((

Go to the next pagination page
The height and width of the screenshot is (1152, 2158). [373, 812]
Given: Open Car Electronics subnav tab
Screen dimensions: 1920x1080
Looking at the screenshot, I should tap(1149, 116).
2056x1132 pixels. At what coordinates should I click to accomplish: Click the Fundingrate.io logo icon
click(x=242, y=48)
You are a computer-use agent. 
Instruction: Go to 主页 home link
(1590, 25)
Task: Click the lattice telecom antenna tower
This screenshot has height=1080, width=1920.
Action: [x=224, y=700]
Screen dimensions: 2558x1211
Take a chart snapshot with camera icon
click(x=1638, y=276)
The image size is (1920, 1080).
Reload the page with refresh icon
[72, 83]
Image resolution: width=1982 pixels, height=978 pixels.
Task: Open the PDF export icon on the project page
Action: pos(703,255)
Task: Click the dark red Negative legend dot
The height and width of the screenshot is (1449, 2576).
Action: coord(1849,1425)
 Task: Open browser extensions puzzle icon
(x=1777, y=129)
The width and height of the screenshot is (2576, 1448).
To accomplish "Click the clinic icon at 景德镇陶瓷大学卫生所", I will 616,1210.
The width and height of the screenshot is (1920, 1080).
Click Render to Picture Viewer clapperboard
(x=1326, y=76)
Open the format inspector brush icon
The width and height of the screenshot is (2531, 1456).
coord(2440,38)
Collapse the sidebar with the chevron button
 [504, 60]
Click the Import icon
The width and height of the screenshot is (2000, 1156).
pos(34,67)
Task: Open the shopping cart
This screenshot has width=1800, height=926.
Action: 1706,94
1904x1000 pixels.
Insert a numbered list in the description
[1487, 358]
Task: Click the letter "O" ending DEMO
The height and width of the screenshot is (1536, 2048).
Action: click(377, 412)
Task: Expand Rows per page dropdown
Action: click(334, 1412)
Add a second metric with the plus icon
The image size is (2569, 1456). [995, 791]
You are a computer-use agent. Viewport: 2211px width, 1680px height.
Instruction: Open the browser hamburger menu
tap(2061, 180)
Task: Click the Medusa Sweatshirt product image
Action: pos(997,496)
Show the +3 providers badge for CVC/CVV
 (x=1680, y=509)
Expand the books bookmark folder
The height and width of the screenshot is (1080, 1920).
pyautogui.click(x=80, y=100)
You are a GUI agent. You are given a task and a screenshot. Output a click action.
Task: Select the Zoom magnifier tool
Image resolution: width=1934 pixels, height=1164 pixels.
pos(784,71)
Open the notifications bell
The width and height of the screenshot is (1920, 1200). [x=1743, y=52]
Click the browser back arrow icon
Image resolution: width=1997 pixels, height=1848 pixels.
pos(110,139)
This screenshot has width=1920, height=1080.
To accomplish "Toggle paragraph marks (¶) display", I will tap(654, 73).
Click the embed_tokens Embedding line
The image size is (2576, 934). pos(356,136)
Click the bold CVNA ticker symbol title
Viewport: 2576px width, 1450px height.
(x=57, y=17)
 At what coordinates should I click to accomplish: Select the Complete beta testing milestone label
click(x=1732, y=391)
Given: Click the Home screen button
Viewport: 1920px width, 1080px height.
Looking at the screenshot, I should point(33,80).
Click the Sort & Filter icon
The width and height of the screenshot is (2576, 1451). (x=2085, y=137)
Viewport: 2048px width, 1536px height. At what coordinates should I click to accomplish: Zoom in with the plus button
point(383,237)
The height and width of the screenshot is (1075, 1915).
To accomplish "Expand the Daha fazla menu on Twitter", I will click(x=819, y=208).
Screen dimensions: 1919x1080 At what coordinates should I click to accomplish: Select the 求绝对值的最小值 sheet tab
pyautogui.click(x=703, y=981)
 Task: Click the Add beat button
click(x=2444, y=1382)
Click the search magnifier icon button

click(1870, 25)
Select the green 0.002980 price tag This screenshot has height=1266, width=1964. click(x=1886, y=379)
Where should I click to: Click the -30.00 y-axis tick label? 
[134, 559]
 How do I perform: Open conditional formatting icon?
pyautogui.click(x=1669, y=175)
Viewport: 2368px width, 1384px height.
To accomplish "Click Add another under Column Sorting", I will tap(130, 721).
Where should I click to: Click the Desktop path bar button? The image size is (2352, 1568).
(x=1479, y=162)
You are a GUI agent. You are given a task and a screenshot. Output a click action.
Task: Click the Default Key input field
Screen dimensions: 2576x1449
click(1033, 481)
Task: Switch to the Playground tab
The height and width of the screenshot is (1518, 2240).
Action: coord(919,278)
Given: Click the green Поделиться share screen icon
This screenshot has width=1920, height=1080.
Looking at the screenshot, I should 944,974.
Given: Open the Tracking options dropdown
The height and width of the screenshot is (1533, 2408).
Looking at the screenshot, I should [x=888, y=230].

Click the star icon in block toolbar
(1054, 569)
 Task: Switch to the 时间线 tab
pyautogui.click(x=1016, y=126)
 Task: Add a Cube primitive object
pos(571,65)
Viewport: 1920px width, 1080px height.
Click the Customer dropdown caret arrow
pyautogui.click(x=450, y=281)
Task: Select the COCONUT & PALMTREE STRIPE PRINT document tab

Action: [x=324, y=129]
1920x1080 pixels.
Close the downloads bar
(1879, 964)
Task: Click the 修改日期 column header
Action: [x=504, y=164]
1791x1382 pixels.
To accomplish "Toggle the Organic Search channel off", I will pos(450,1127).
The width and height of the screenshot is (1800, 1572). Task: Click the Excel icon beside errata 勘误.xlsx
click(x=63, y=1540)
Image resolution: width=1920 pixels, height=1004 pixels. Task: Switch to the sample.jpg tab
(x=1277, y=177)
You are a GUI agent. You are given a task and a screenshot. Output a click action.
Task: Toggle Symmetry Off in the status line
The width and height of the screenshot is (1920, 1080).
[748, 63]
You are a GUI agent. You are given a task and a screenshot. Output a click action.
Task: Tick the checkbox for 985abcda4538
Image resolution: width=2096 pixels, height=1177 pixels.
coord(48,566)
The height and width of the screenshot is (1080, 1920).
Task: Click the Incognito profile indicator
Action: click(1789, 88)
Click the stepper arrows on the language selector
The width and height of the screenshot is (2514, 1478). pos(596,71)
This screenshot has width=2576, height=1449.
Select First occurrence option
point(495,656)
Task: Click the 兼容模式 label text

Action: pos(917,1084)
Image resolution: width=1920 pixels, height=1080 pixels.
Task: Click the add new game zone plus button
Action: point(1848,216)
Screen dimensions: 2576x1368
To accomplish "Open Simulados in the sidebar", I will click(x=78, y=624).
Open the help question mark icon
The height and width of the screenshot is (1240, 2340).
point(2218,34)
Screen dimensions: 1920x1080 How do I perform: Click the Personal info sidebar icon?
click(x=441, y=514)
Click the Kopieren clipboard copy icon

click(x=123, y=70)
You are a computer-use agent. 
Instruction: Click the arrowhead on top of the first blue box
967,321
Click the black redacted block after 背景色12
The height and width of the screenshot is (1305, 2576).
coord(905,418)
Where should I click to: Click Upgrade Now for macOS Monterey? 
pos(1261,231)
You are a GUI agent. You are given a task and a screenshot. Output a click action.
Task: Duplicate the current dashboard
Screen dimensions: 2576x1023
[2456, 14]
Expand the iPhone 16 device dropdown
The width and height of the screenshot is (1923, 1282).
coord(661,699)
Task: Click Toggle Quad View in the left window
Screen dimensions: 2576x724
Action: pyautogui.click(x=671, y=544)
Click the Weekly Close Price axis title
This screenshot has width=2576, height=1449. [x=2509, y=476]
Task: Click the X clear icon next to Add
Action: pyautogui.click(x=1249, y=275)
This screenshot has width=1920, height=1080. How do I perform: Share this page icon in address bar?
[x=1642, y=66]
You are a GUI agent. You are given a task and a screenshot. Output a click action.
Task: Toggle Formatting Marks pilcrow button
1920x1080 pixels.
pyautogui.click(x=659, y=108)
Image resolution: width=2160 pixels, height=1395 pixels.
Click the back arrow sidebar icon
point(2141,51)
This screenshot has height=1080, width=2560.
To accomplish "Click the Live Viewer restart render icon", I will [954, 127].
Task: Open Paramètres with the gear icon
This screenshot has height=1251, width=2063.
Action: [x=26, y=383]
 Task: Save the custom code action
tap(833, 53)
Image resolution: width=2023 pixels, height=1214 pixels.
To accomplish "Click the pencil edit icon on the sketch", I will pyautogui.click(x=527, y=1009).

))

Task to carry out | This exercise requires the lines of the entries containing the string "Toggle".

Your response |
To accomplish "Toggle paragraph marks (¶) display", I will tap(654, 73).
To accomplish "Toggle the Organic Search channel off", I will pos(450,1127).
Task: Toggle Symmetry Off in the status line
Task: Click Toggle Quad View in the left window
Task: Toggle Formatting Marks pilcrow button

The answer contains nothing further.